Consultations with parents this past year spurred the hiring of additional mental health specialists, he recently told the New York Times Magazine. “When we asked parents about how we should use our federal funds, the No. 1 need they described was mental health,” he said. “I was going to focus a lot more on academics, but I had to listen to that. We put mental-health specialists in every one of our schools.”

He also added 30 instructional days to this school calendar year — a decision he said was supported by 90% of parents and educators.

“It’s not enough to go back to normal,” he said in an interview earlier this year. “We have to be better with a capital B.”

After San Antonio ISD saw a 5% enrollment drop last school year, Martinez also led an effort to re-engage with students. Martinez had staff reach out to every student who left the district and families that didn’t enroll their children in preschool or kindergarten. That included making home visits and tapping bus drivers to make calls between routes.

Martinez has spoken strongly about the need to keep schools open — but has argued that parents need options. 

Martinez says often that he’s “data driven” and has spoken nationally about the dramatic declines in student performance due to remote learning in San Antonio’s Independent School District.

“We saw sharp differences in academic achievement in our district between our children who had remote school and our children who were there in person — in some grades in math, remote school led to a 30-point drop in proficiency rates on the state assessment tests from 2019 to 2021,” he said earlier this month.

Martinez acknowledged Wednesday that his staunch stance about reopening put him at odds with the teachers union in San Antonio, but that he maintains that reopening schools is best for children. “In-person instruction is what the majority of our children — especially children of poverty — need,” he said, adding that, by the end of last school year, 70% of San Antonio’s elementary school students had returned to in-person learning.

Still, Martinez’s district was early to announce that it would still offer a fully virtual option this fall, though it’s been limited to students with certain medical conditions and their siblings, and students who’ve experienced pandemic-related trauma. (Texas won’t cover the cost of many students who are learning virtually this year.)

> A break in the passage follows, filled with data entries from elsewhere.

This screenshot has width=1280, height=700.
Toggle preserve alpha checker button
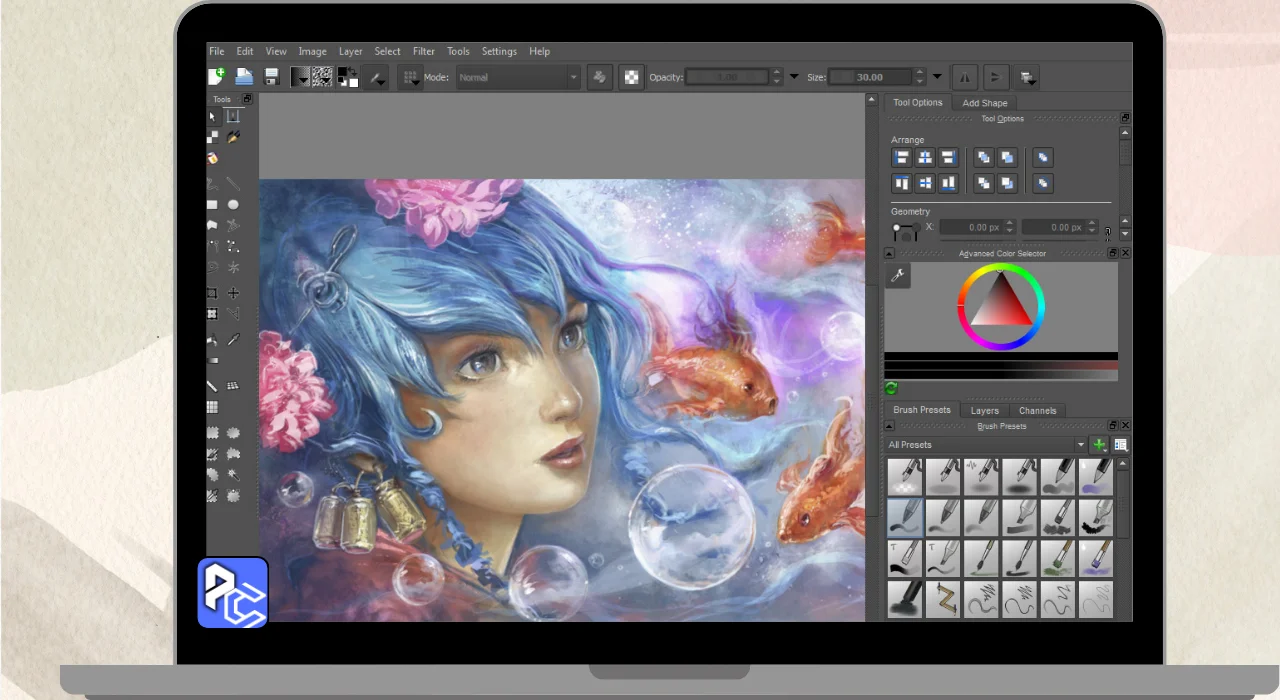(x=631, y=77)
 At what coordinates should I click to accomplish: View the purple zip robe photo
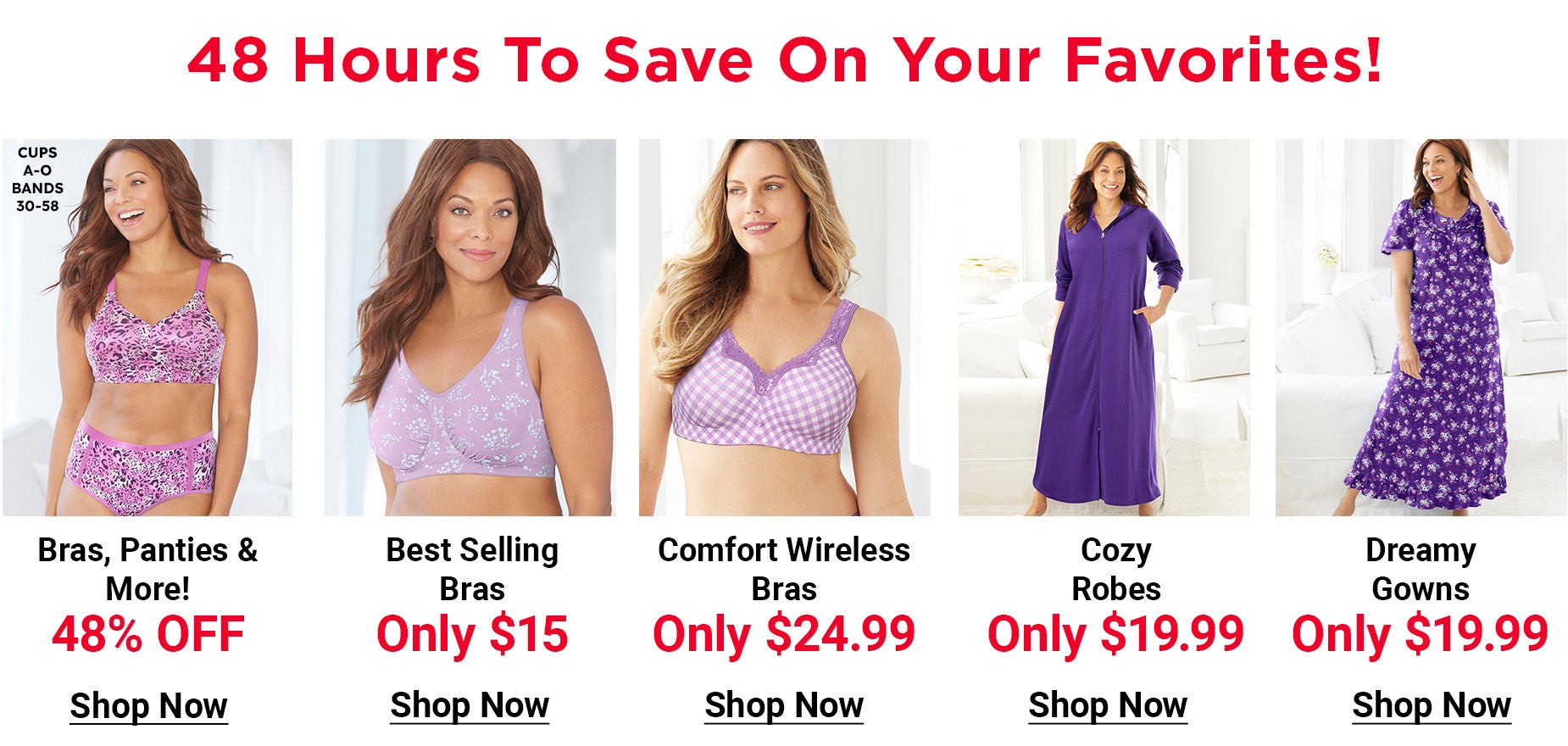tap(1104, 327)
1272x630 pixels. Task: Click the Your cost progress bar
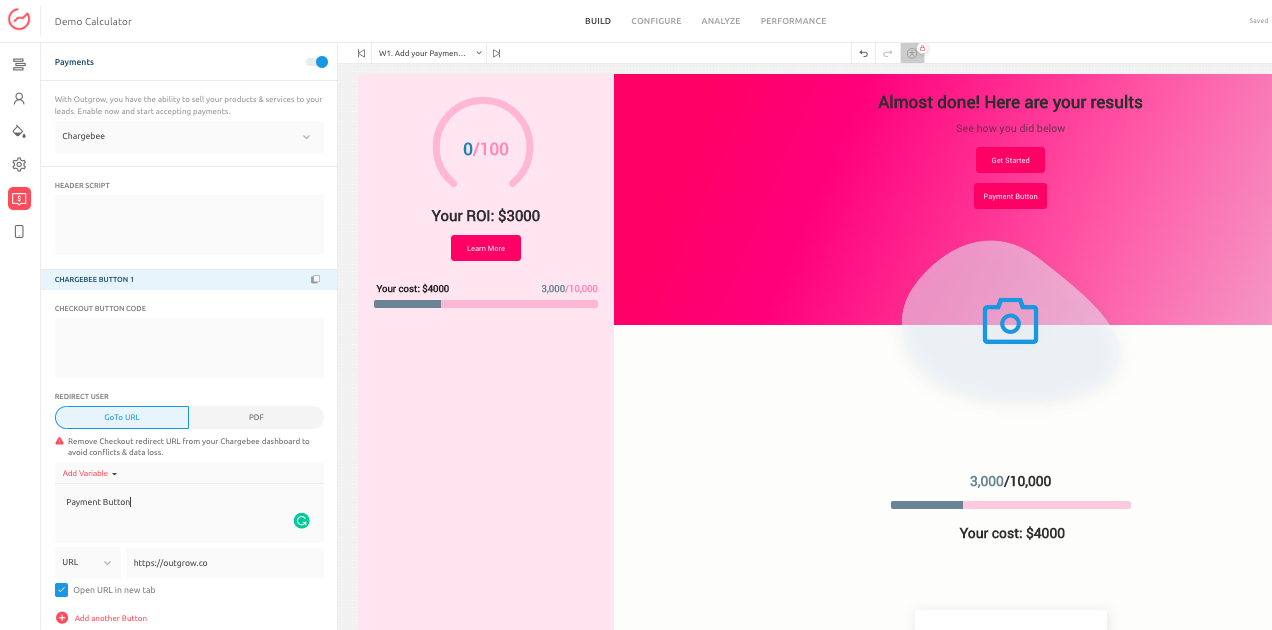point(486,304)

“The state, right now they don’t allow me to provide a virtual option, but we still did it because it’s the right thing to do,” Martinez told Chalkbeat last month. “My board and I were very clear: we’re not going to have families compromise their children with medical conditions or if they have household members with medical conditions.”

For other families, though, Martinez said the district was considering virtual schooling requests on a case-by-case basis. And he’s clear that he thinks most students learn best in person. “My children live in poverty — learning was just very difficult last year,” he said.

So far, Chicago has enrolled fewer than 1,000 children with medical conditions in a “Virtual Academy,” but parents’ groups and the city’s teachers union have called for a broader remote option. That continues to be a point of contention between the city’s teachers union and the district, and three weeks into school, the two sides have yet to reach a reopening agreement.